If there's one common thing in comments that seems to be astroturfing for LLM usage, it's that they use lots of superlative adjectives in just one paragraphs.
You can chose to see it as astroturfing, or see it as people actually thinking the superlatives are appropriate.
To be honest, it makes no difference in my life if you believe or not what I'm saying. And from my perspective, it's just a bit astounding to read people's takes that are authoritatively claiming that LLMs are not useful for software development. It's like telling me over the phone that restaurant X doesn't have a pasta dish, while I'm sitting at restaurant X eating a pasta dish. It's just weird, but I understand that maybe you haven't gone to the resto in a while, or didn't see the menu item, or maybe you just have something against this restaurant for some weird reason.
X has a pasta dish is an easily verifiable factual claim. the pasta dish at X tastes good and is worth the money is a subjective claim, unverifiable without agreeing on a metric for taste and taking measurements. they are two very different kinds of disagreements
'It's $CURRENTYEAR' is just a cheap FOMO tactic. We've been hearing these anectodes for multiple current years now. Where is this less buggy software? Does it just happen to never reach users?
"high quality results".
Yeah, sure.
Then I wanted to check this high quality stuff by myself, it feels way worse than the overall experience in 2020. Or even 2024.

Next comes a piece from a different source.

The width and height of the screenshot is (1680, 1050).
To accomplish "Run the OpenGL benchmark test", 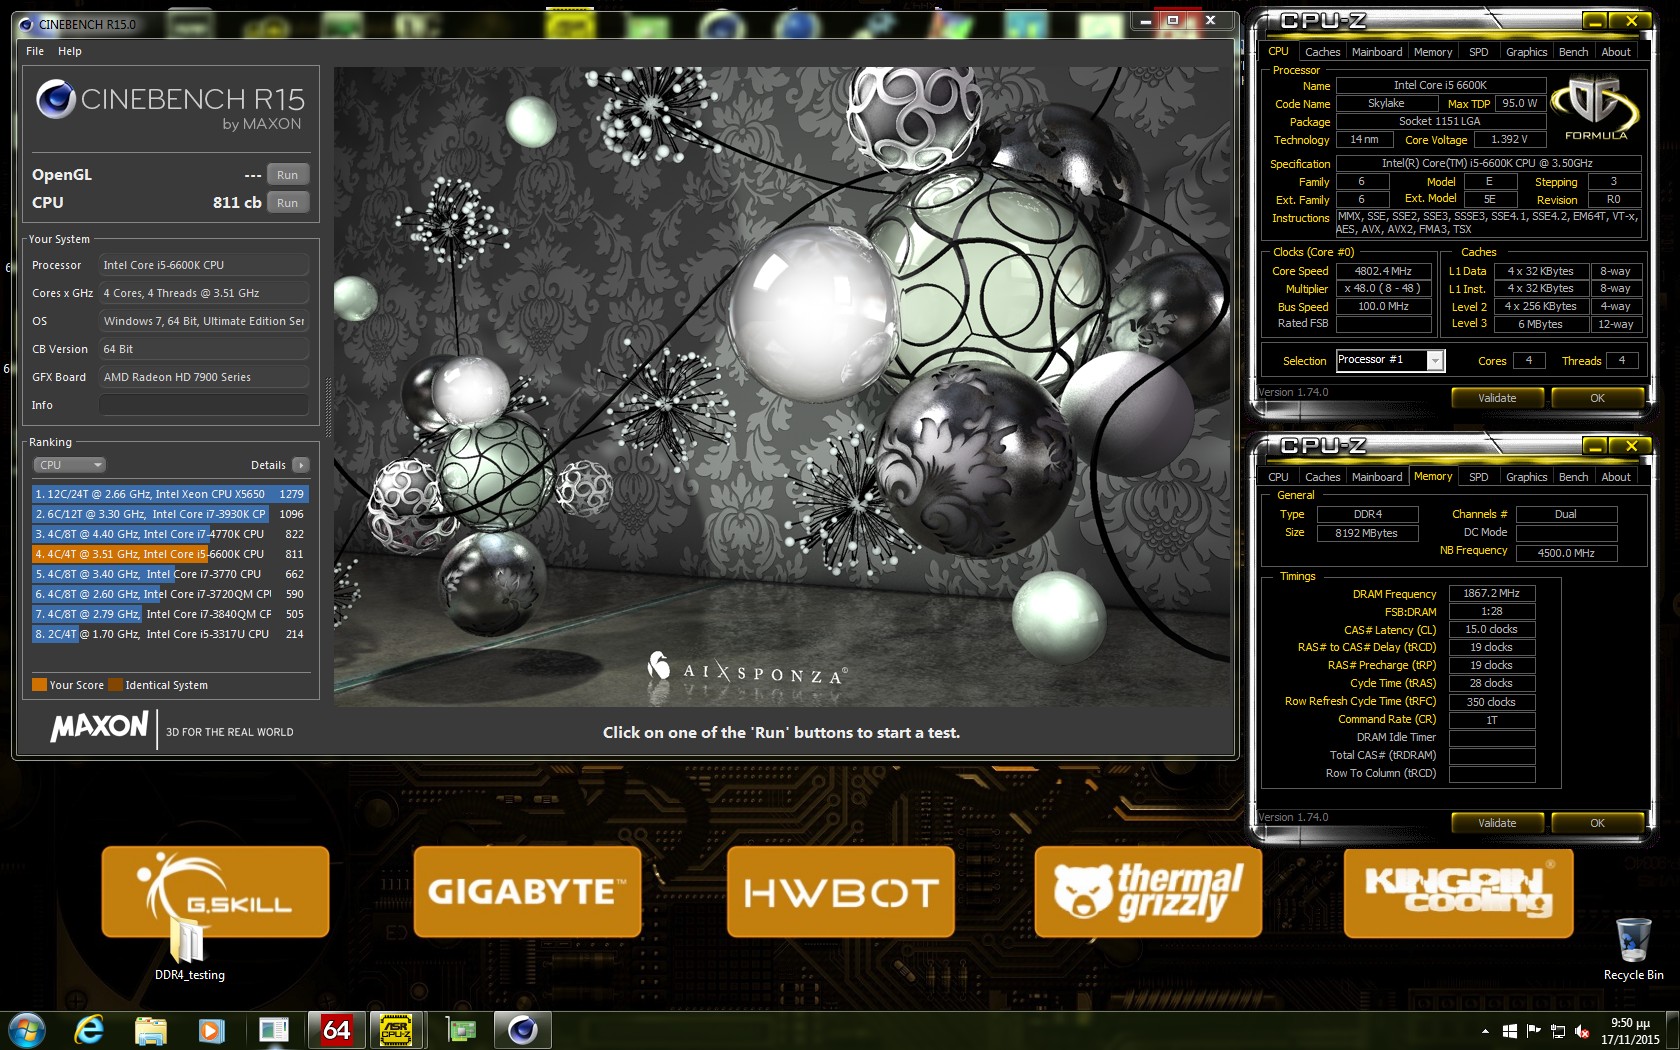I will coord(287,175).
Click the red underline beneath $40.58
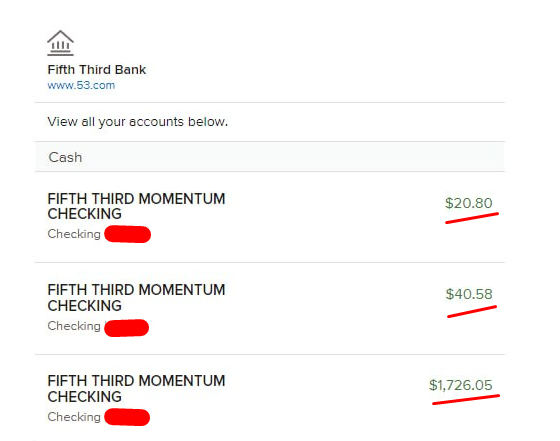560x441 pixels. (472, 311)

Go to docs, fast page load. Than blank, wait a full second, page loads again.
This does not feel like high quality. You think it does because LLM go brrrrrrrr, never complains, says your smart.

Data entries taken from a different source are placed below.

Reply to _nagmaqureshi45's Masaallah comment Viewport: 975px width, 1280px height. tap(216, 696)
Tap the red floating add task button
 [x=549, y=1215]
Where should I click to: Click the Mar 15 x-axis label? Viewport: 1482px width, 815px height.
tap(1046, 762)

The resulting product is frustrating.
AI is increasing the capacity of existing employees and I think we're all still discovering, everyday, better ways to leverage it even more. So when the question comes of hiring a new teammate, the value they'd bring to the table needs to be convincingly more than what I can expect to achieve alone with AI.

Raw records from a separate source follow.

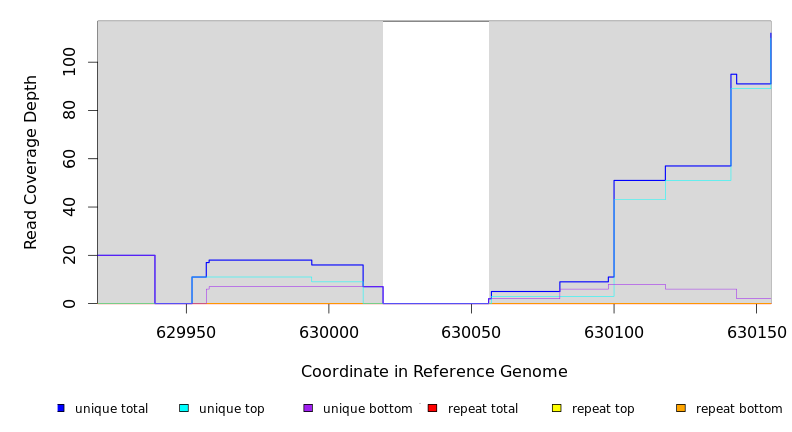The image size is (792, 432).
Task: Click the "Coordinate in Reference Genome" axis title
Action: (x=434, y=372)
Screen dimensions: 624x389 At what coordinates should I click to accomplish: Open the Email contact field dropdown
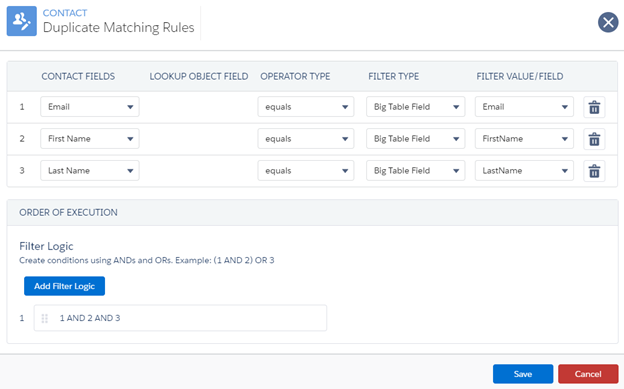[90, 107]

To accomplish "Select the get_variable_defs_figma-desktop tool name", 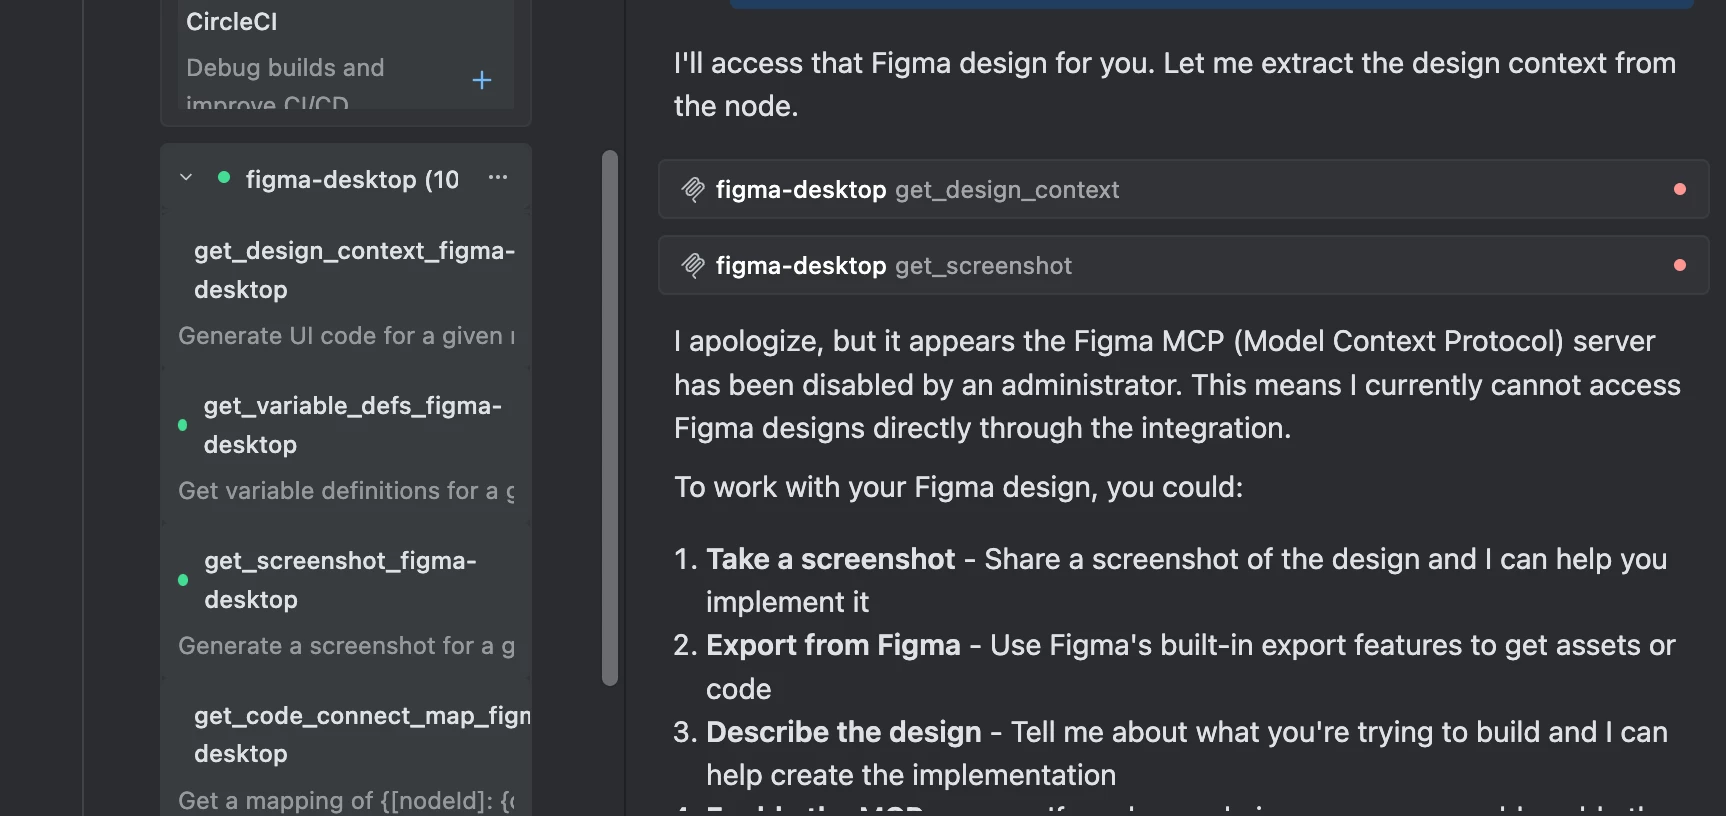I will tap(352, 425).
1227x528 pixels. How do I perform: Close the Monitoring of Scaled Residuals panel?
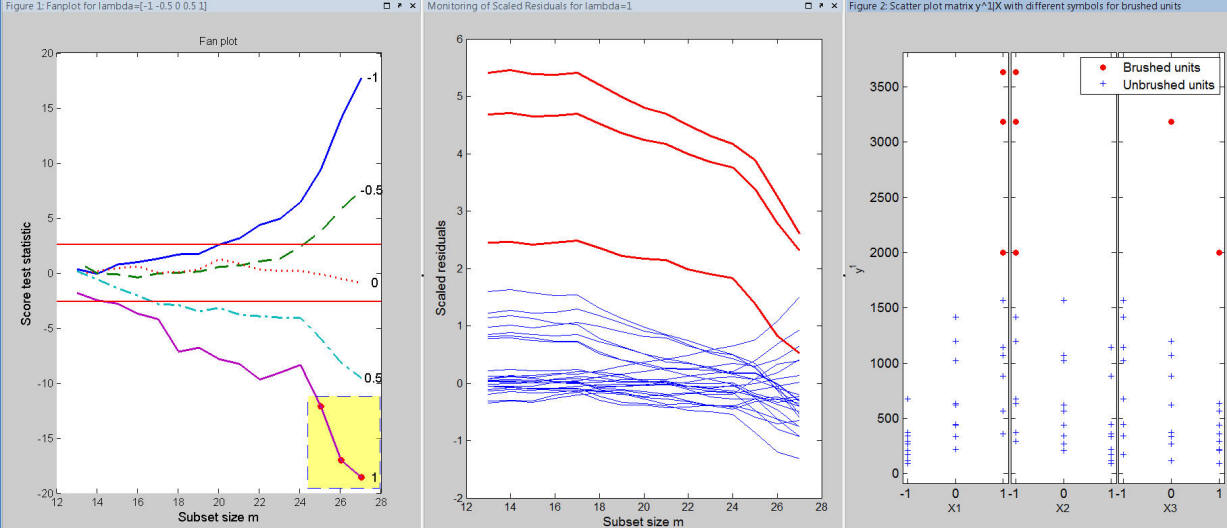click(834, 6)
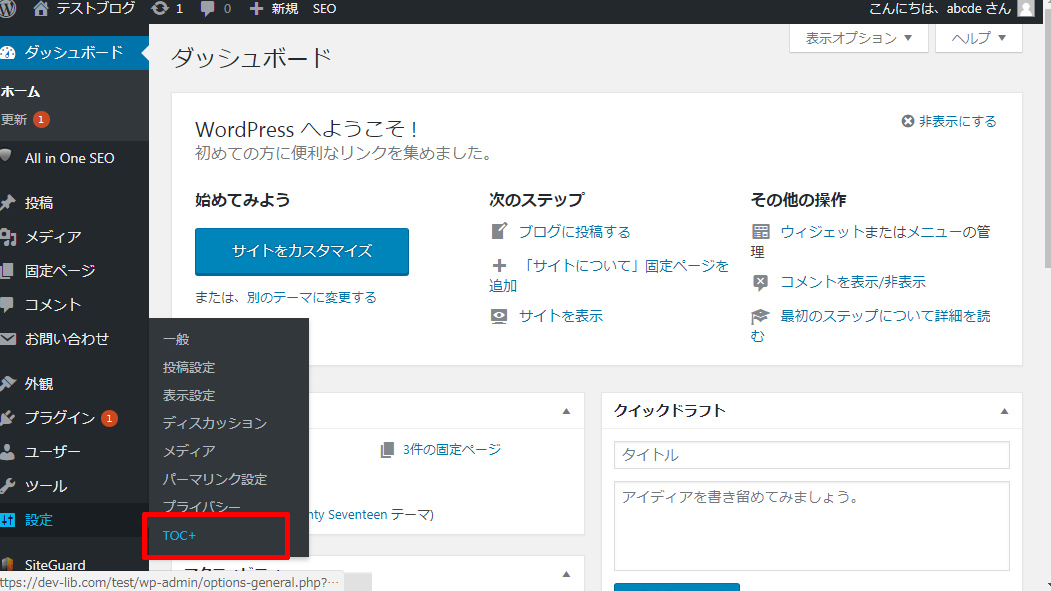The height and width of the screenshot is (591, 1051).
Task: Choose ディスカッション from the settings flyout
Action: tap(215, 423)
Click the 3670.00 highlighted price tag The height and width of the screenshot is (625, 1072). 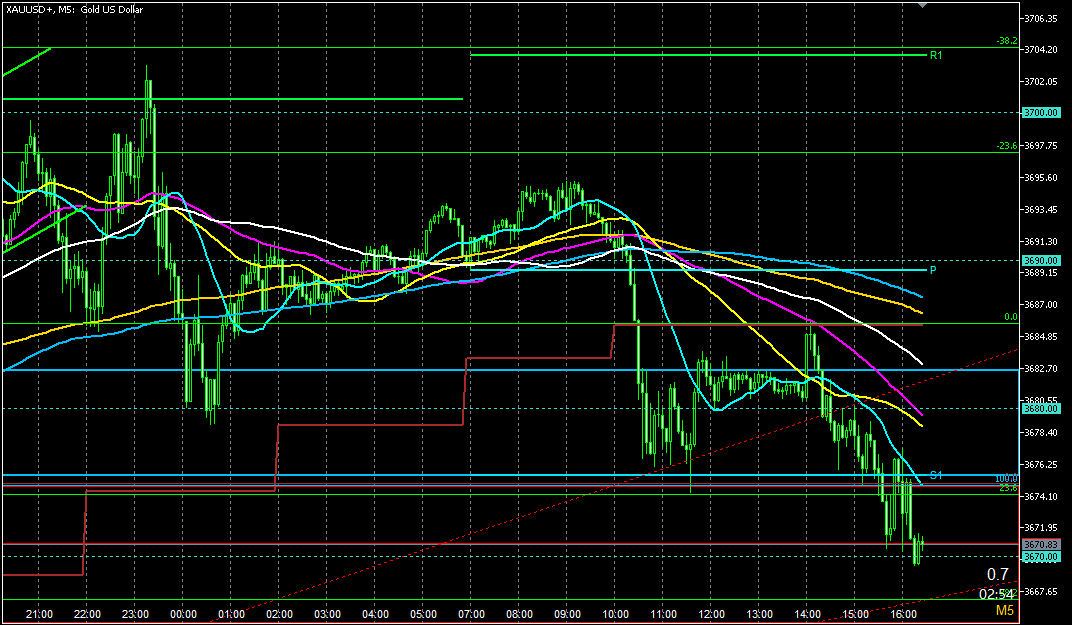pyautogui.click(x=1041, y=556)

I think the glut is ZIRP, but the lack of recovery (or very slow pickup) is AI.
As a counter anecdote, I've yet to try a model where I break even. The output is so untrustworthy that I need to spend as much time coaching and fixing as if I'd just written it myself. When it does produce a working result faster, I still end up with less confidence in it.
What I'm working on doesn't have much boilerplate, though, and I've only been programming for 18 years. Maybe I need to work for another 7 before it starts working for me.
There's definitely a method to using them well. It took me 6 months of trial, giving up, trying again, refining my approach, ... to eventually get fairly good results in a consistent manner. It's useful to know what the LLMs are good at and what type of errors they will do. It's also very useful to be a stickler about software engineering practices to keep the LLMs focused in the right direction.
Example stuff that helps:
- extensive test suites
- making LLMs use YAML for data-intensive files, instead of writing inline
- putting a lot of structural guard rails using type-systems, parse-dont-verify, ...
- having well scoped tasks
- giving the LLM tight self-serve feedback loops
Recently I made it fix many bugs in a PEG grammar and it worked really well at that. I made it turn a test suite from an extensive Go test array to a "golden file" approach. I made it create a search index for documentation and score the search quality using qualitative IR metrics, and then iterate until the metrics met a minimum standard.
Its effectiveness is going to depend on the domain and tech stack used.
You also need to know what chunks of AI output to keep and what to throw away.
For example, Gemini 'Fast' quickly identified a problem for me the other day, based on the stacktrace. But its proposed solution was crappy. So, I was happy with the quick diagnosis, but I fixed the code manually.
My rule on this is that you can only judge your coworker’s productivity never your own. People are horrible at judging their own productivity, and AI makes it really easy to just dump a bunch of work on someone else.